- TASK GOAL: Pick up the passage on Rubicon's Garage lab and its two beta ad tech products right after its last sentence, and keep writing it.

With that goal in mind, Rubicon unveiled on Wednesday a private incubation lab called the Garage and, with it, rolled out the beta versions of two ad tech products: a build-it-yourself demand-side platform (DSP) and high-frequency cloud (HFC2).

Both are available to select users, and neither product has a timetable for general release, though Addante pointed out that Rubicon always beta-tests its products before unleashing them unto the world.

HFC2 productizes the cloud infrastructure that Rubicon used to support its own exchange. Addante compared it to the way Amazon productized its Web Services infrastructure that it originally used in-house.

“Existing clouds were built for websites, but no cloud was built for high-scale transactions,” Addante said. Rubicon processes about 5 trillion bids a month.

The DSP builder is basically an interface that lets users check off which features they might want in a DSP – which exchanges it plugs into, for instance, or which data sources it uses to inform buys.

So who’d use this sort of thing?

- DATA SECTION:

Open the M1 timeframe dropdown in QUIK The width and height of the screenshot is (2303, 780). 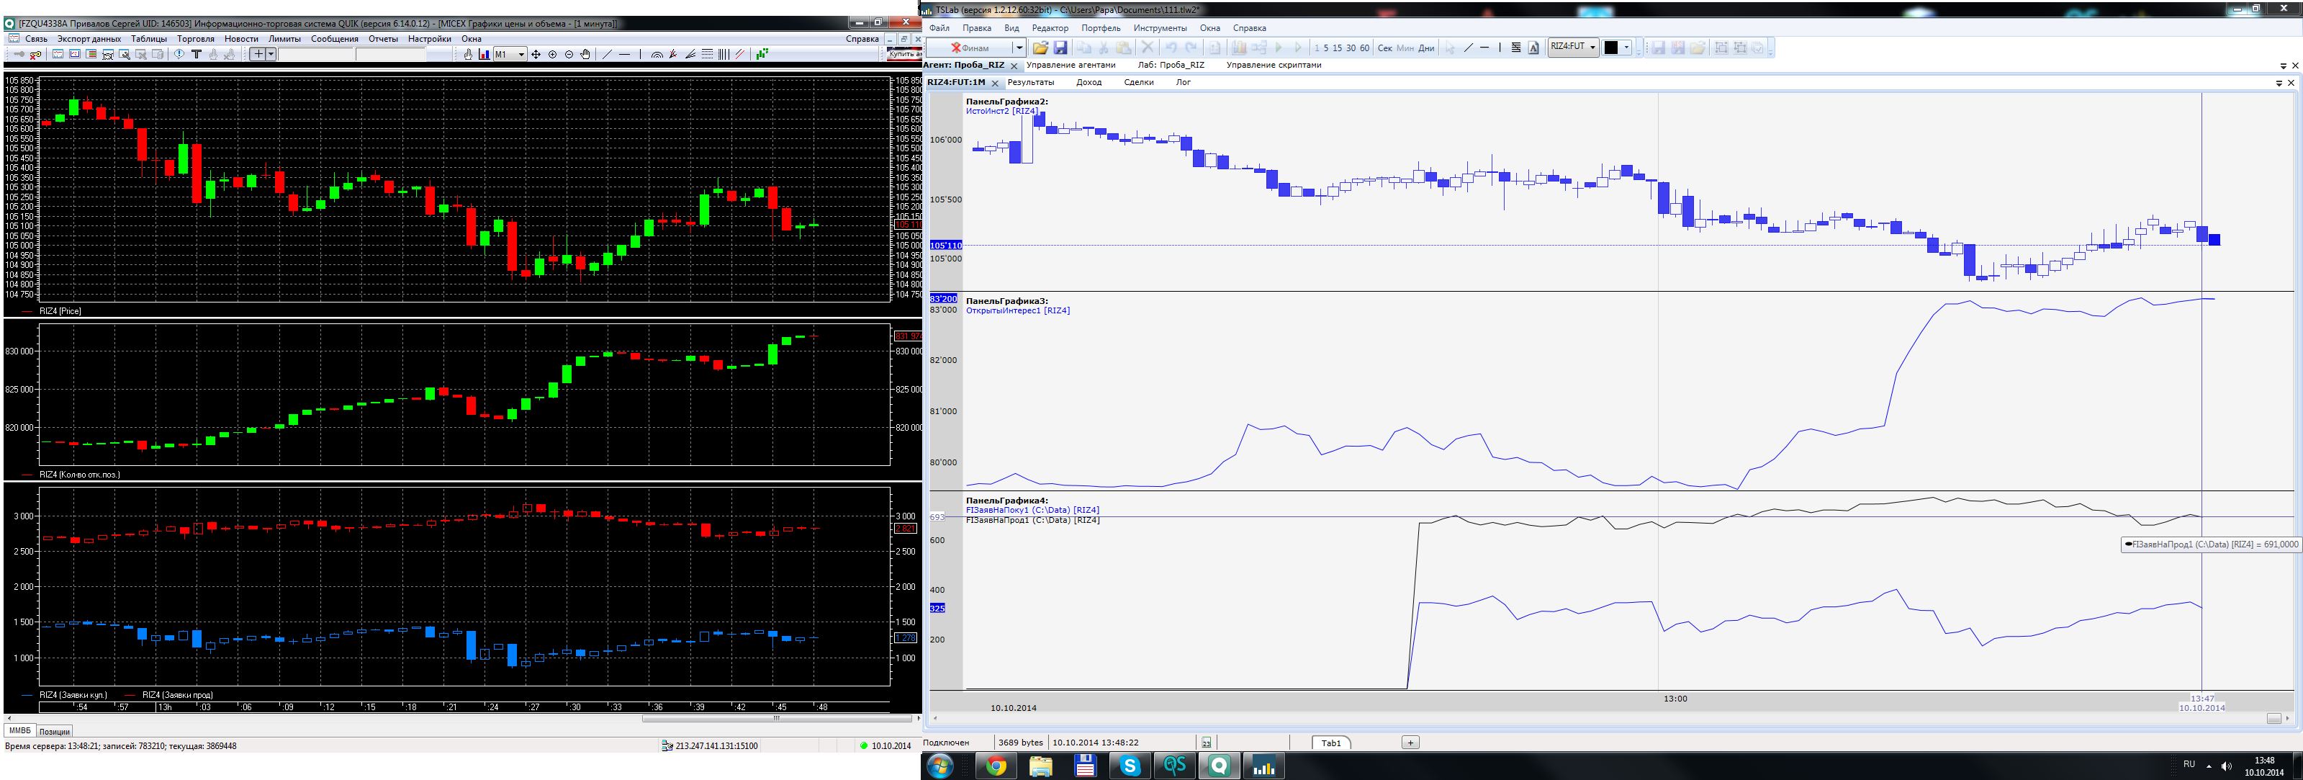(x=522, y=55)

- EXPECTED OUTPUT:
“Entrepreneurs, for one,” Addante said. “Look at who started most of the ad companies: salespeople who worked at another ad net or DSP. So they think, ‘Maybe I should take my clients and do business on my own.’ This accelerates that even further. Not that we’re saying to go leave their jobs, but we make it easy to help people start their own business.”

Addante and Tim McQuillen, Rubicon’s “chief knowledge officer” who leads the Garage, speculated that those using the DSP builder could, for instance, construct a platform focused on sports, or on digital out-of-home. The goal, McQuillen said, is to spur innovation beyond what Rubicon had considered.

Of course, the ad tech LUMAscape is awash with DSPs – some specialized in areas like mobile or video. It makes sense to wonder if verticalized DSPs would further fragment an already-fragmented market.

Addante says no.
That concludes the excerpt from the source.